Mon intervention au Conseil national lors du débat sur l’Initiative populaire fédérale “Mieux vivre à la retraite (initiative pour une 13e rente AVS)”
Après AVS21, où les femmes ont été les grandes, les très grandes perdantes de la campagne, on a vu sans surprise les partis de la Droite et du Centre immédiatement renier leurs promesses de campagne et affaiblir le projet LPP21, qui devait pourtant selon eux venir compenser ce sacrifice des femmes. Pire encore, les voilà à lancer une initiative visant à indexer l’âge de départ à la retraite sur l’espérance de vie, pour les accabler encore davantage.
Nous savons pourtant que, dans notre pays :
- les retraites des femmes, comme leur salaire tout au long de leur vie, sont toujours nettement inférieures à celles des hommes;
- que plus d’un tiers des retraitées ne reçoivent AUCUNE rente du 2e pilier;
- et que même lorsqu’elles ont un 2e pilier, leurs rentes ne représentent en moyenne que la MOITIÉ de celles des hommes.
Dans l’AVS par contre, les rentes des hommes et des femmes sont similaires, étant donné que la garde des enfants et l’assistance apportée aux proches y sont prises en compte.
Mais les chiffres sont là: la rente AVS moyenne s’élève à peine à 1’800 francs par mois ! Alors que depuis 50 ans, des rentes AVS assurant le minimum vital sont censées être garanties par la Constitution ! Or, aujourd’hui en Suisse, personne ne peut vivre uniquement de sa rente AVS. Une obligation constitutionnelle visà-vis de la population qui n’est pas tenue, et vos choix politiques d’année en année ne font que creuser les inégalités.
Aujourd’hui en effet, la rente AVS moyenne ne représente plus que 21 % du salaire moyen contre 26 % dans le passé.
Les rentes des caisses de pension diminuent aussi, puisqu’une personne qui a pris sa retraite en 2020 reçoit 200 francs de moins par mois de la caisse de pension que ses collègues partis cinq ans plus tôt. Les prestations effectives du 1er et du 2e pilier s’éloignent ainsi de plus en plus de l’objectif de prestations de 60% du dernier revenu. Et, vous le savez, le 2e pilier n’offre aucune protection face à l’inflation, ni aucune garantie des prestations de rente !
Les banques et les assurances dénigrent l’AVS afin de vendre le plus possible de produits du 3e pilier, sachant très bien que cela ne concerne et ne favorise dans une large mesure que les assurés aux revenus très élevés.
Le résultat: la moitié des personnes qui sont parties à la retraite en 2017 doivent s’en sortir avec une rente de moins de Fr. 3476.- par mois, 2e pilier compris ! Et presque un·e retraité·e sur dix dans notre pays a besoin de prestations complémentaires, car sa rente ne suffit pas pour vivre.
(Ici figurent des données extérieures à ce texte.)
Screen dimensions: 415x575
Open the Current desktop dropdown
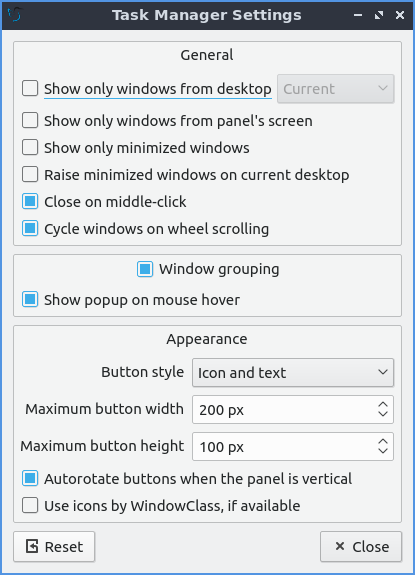[x=336, y=89]
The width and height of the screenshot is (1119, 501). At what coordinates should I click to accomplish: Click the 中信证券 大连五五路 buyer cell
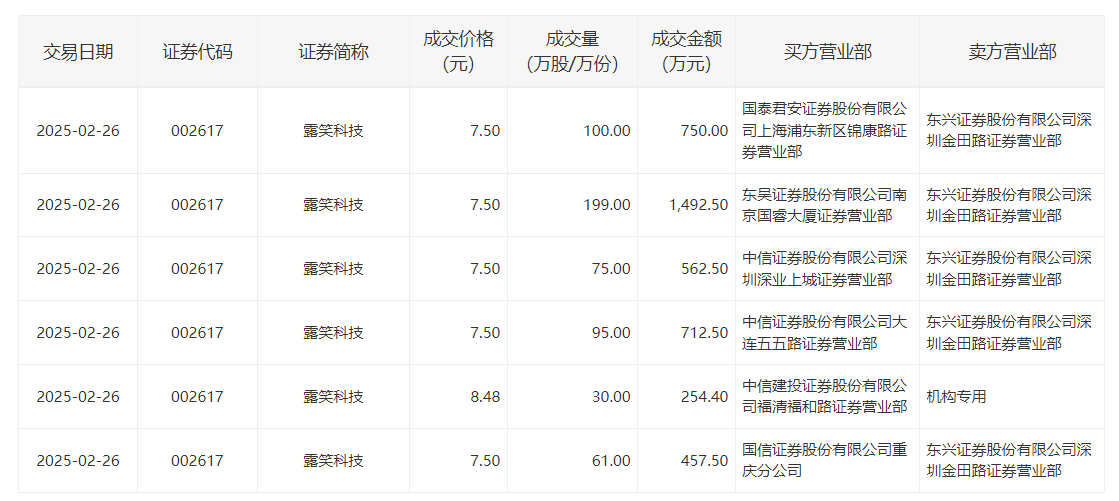click(826, 333)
Pour les femmes, ces chiffres sont encore plus critiques.
Alors je vous le demande: quelle réponse leur apportons-nous, leur apportez-vous?
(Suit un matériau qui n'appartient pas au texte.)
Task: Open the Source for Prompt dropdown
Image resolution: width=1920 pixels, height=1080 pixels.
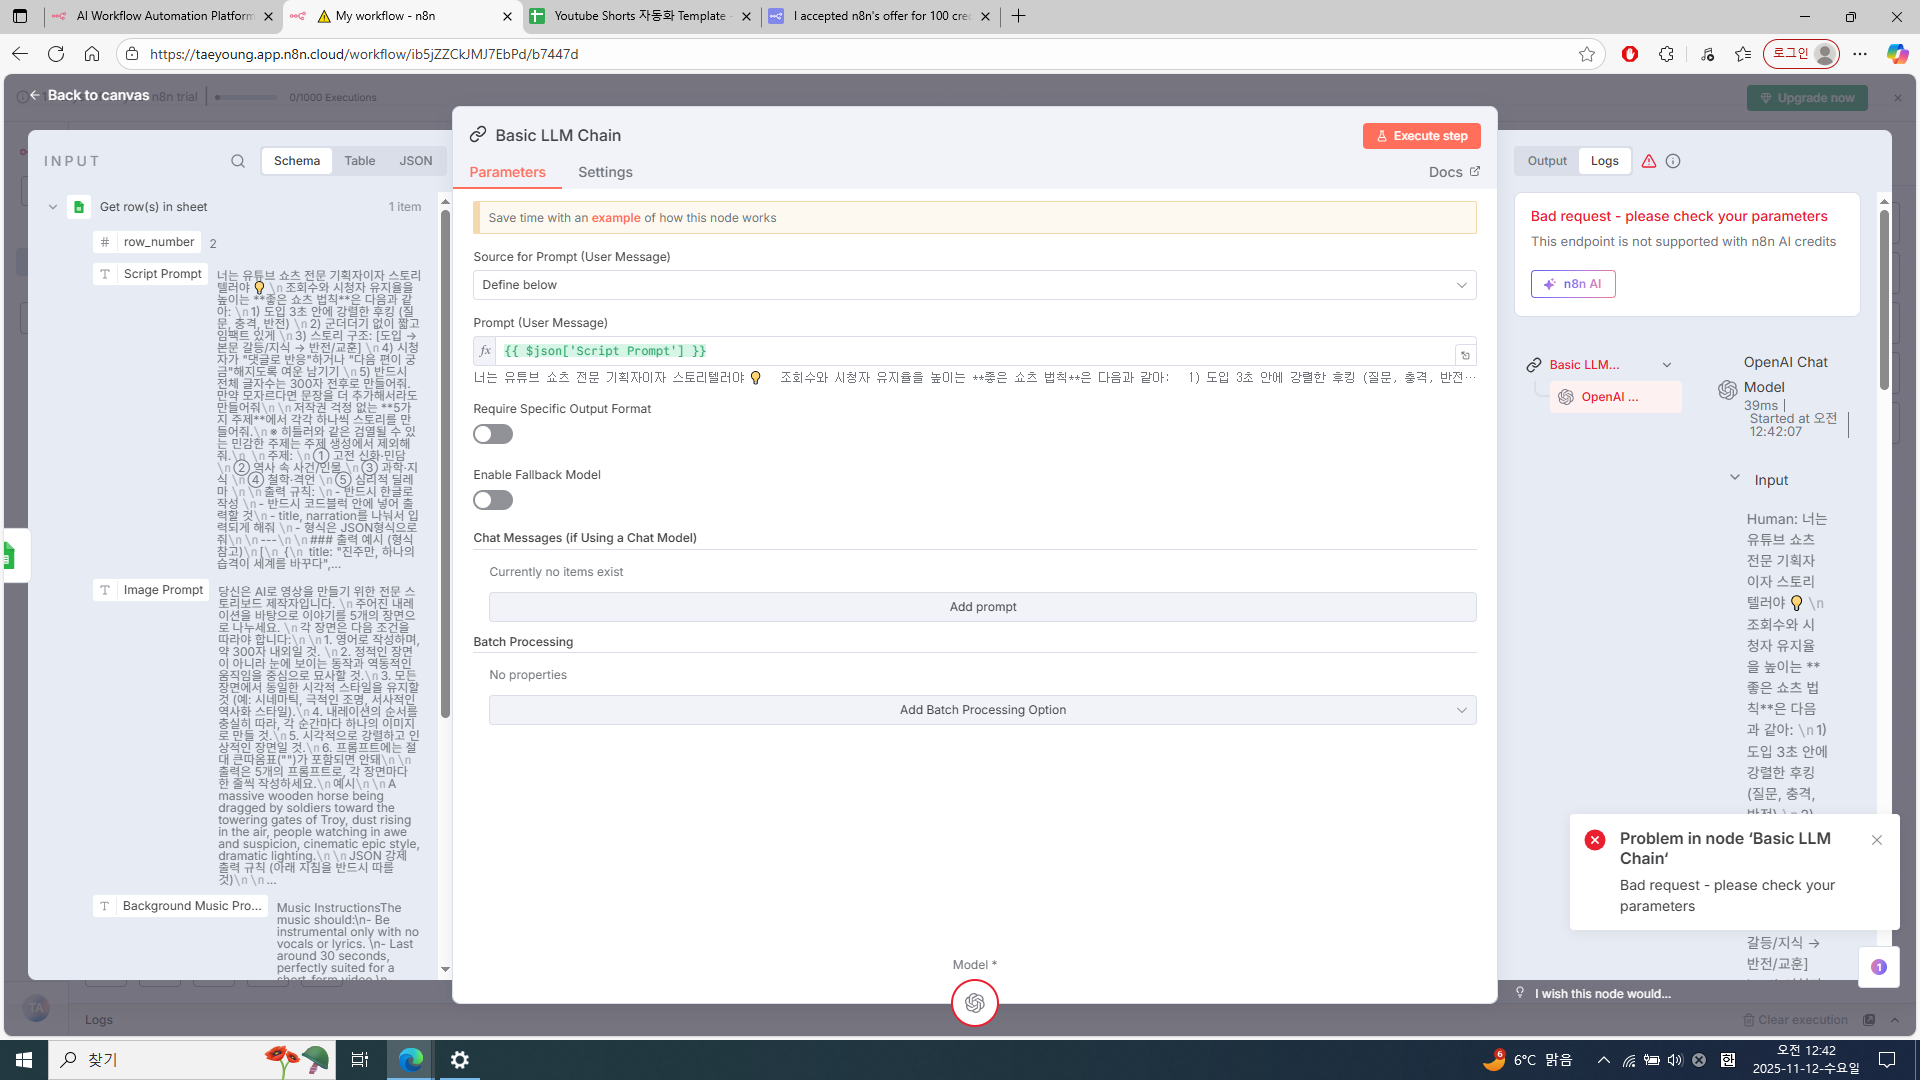Action: (974, 285)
Comment expliquer aux femmes de Suisse qu’AVS21 a permis d’économiser neuf milliards de francs sur leur dos, alors que même les scénarios les plus prudents du Conseil fédéral prévoient que le 1er pilier réalisera d’ici à 2030 quasiment 20 milliards d’excédents, et que malgré ces économies et bénéfices astronomiques, rien n’est fait pour résoudre le problème de rentes qui ne leur suffisent tout simplement pas pour vivre?
Pendant ce temps, les loyers et les primes-maladie continuent d’augmenter inexorablement, la crise aggrave la situation, avec une hausse vertigineuse des prix des denrées de base, des factures d’énergie qui deviennent incontrôlables… Les conditions de vie basiques des personnes qui ont contribué par leur labeur à la société suisse se précarisent de jour en jour sans qu’on leur apporte la moindre solution de rééquilibrage.
Le 13e versement AVS demandé par l’initiative constitue précisément un début de rééquilibrage. Il apportera une retraite plus digne aux retraité.e.s qui réalisaient de bas revenus durant leur vie active. Il correspond à une augmentation de 8,33 % des rentes AVS. Et renforcer l’AVS, c’est renforcer un système qui bénéficie à tout le monde, c’est renforcer l’égalité entre femmes et hommes.
Les regards des femmes et plus généralement de tous les seniors qui peinent à joindre les deux-bout mais qui se sont saigné-e-s à construire la prospérité de notre pays sont braqués sur le Conseil national, sur nous en ce moment.
Le temps est venu de tenir les promesses, d’apporter de la dignité à nos concitoyen-ne-s et de garantir leurs moyens de subsistance à la retraite.
Le +10% avait été refusé par le peuple en 2016 avec 59.4% de NON.
Le +8.33% va-t-il connaître un résultat différent ? Je mise sur le non.